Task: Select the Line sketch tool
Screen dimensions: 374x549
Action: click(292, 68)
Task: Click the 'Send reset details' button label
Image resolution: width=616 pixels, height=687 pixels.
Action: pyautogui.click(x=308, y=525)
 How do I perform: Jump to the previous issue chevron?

-------

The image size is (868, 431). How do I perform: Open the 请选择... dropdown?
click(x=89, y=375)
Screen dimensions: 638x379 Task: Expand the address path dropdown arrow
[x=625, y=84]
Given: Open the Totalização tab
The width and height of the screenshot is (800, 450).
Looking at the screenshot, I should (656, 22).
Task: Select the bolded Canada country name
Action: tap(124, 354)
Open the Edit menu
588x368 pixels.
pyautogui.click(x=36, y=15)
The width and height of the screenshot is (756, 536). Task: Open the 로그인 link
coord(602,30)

-------

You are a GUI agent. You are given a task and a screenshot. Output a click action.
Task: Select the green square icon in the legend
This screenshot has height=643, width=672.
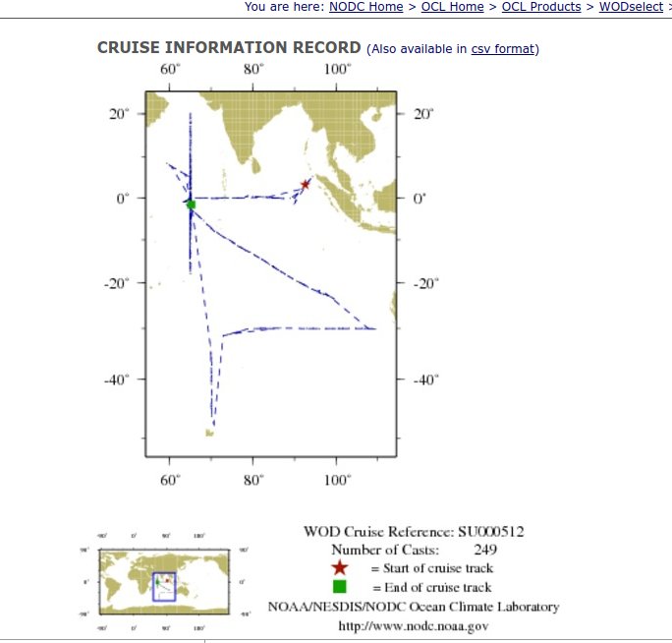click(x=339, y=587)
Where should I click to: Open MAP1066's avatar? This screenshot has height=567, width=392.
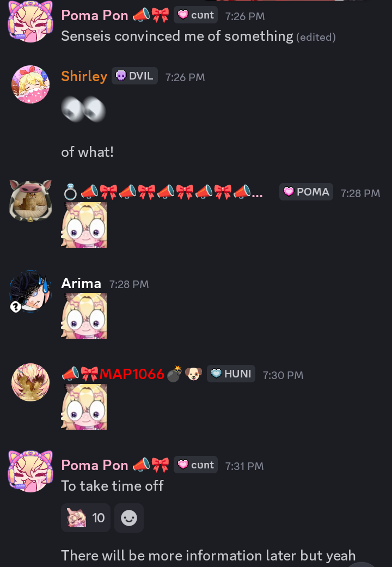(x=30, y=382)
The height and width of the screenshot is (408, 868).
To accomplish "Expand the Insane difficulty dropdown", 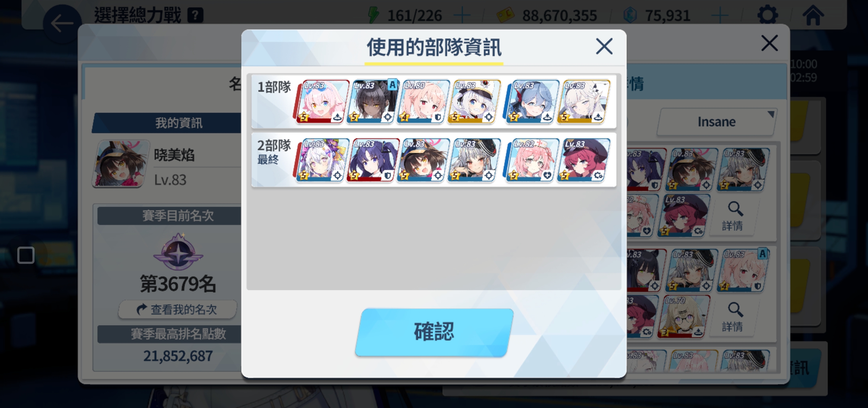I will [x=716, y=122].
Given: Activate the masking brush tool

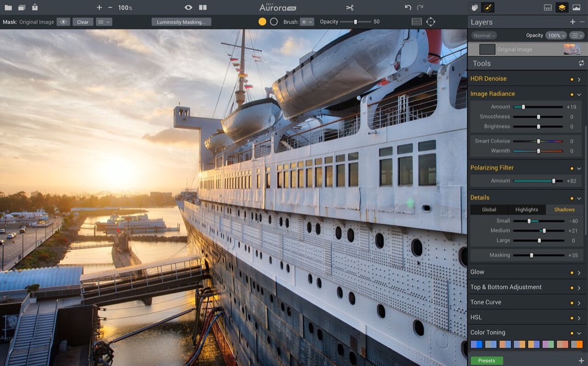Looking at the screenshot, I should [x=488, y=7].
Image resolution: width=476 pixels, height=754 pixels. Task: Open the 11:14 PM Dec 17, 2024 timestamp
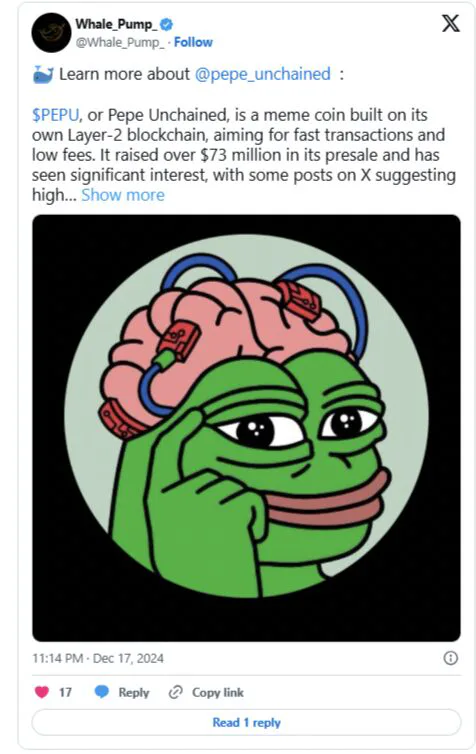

-------

» Your goal
Return only the stretch of the material above from the line holding "Task: Select the Line sketch tool" through the line holding "How do I perform: Jump", copied exactly.

» Written solution
Task: Select the Line sketch tool
Screen dimensions: 374x549
Action: click(292, 68)
Task: Click the 'Send reset details' button label
Image resolution: width=616 pixels, height=687 pixels.
Action: pyautogui.click(x=308, y=525)
 How do I perform: Jump to the previous issue chevron?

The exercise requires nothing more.